WHAT THE TASK ASKS:
Please restate the entire listing verbatim.

★ ★ ★ ★ ★

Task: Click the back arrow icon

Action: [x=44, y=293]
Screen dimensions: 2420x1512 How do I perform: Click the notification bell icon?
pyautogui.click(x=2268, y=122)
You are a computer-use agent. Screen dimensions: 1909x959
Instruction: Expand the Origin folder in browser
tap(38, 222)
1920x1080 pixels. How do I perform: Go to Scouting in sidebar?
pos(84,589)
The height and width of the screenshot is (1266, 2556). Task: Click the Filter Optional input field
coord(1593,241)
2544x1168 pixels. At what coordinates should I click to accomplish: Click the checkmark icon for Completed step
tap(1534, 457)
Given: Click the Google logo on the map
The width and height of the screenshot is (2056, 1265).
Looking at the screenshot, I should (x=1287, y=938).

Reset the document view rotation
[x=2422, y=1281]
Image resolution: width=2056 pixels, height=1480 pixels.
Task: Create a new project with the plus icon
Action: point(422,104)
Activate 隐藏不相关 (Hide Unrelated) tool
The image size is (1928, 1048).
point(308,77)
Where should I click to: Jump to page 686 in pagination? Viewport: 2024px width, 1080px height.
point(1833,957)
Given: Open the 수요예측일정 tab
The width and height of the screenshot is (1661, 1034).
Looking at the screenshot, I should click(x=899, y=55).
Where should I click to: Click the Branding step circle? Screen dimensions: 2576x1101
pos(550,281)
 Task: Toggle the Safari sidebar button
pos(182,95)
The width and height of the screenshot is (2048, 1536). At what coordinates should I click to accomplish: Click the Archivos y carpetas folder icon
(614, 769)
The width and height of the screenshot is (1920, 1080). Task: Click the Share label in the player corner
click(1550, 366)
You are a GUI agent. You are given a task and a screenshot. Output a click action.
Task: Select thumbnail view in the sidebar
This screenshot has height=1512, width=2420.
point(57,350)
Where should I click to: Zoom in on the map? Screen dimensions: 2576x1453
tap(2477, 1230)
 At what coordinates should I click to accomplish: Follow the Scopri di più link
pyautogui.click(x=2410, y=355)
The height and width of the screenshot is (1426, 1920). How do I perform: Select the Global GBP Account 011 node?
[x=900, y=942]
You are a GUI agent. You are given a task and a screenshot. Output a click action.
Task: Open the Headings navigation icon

★ ★ ★ ★ ★

RESULT BELOW:
Task: Click the back arrow icon

Action: [x=44, y=293]
Screen dimensions: 2420x1512 How do I perform: Click the notification bell icon?
pyautogui.click(x=2268, y=122)
You are a computer-use agent. Screen dimensions: 1909x959
Instruction: Expand the Origin folder in browser
tap(38, 222)
1920x1080 pixels. How do I perform: Go to Scouting in sidebar?
pos(84,589)
The height and width of the screenshot is (1266, 2556). Task: Click the Filter Optional input field
coord(1593,241)
2544x1168 pixels. At what coordinates should I click to accomplish: Click the checkmark icon for Completed step
tap(1534, 457)
Given: Click the Google logo on the map
The width and height of the screenshot is (2056, 1265).
Looking at the screenshot, I should (x=1287, y=938).

Reset the document view rotation
[x=2422, y=1281]
Image resolution: width=2056 pixels, height=1480 pixels.
Task: Create a new project with the plus icon
Action: point(422,104)
Activate 隐藏不相关 (Hide Unrelated) tool
The image size is (1928, 1048).
point(308,77)
Where should I click to: Jump to page 686 in pagination? Viewport: 2024px width, 1080px height.
point(1833,957)
Given: Open the 수요예측일정 tab
The width and height of the screenshot is (1661, 1034).
Looking at the screenshot, I should click(x=899, y=55).
Where should I click to: Click the Branding step circle? Screen dimensions: 2576x1101
pos(550,281)
 Task: Toggle the Safari sidebar button
pos(182,95)
The width and height of the screenshot is (2048, 1536). At what coordinates should I click to accomplish: Click the Archivos y carpetas folder icon
(614, 769)
The width and height of the screenshot is (1920, 1080). Task: Click the Share label in the player corner
click(1550, 366)
You are a GUI agent. You are given a task and a screenshot. Output a click action.
Task: Select thumbnail view in the sidebar
This screenshot has height=1512, width=2420.
point(57,350)
Where should I click to: Zoom in on the map? Screen dimensions: 2576x1453
tap(2477, 1230)
 At what coordinates should I click to accomplish: Follow the Scopri di più link
pyautogui.click(x=2410, y=355)
The height and width of the screenshot is (1426, 1920). How do I perform: Select the Global GBP Account 011 node?
[x=900, y=942]
You are a GUI agent. You are given a task and a screenshot. Output a click action.
Task: Open the Headings navigation icon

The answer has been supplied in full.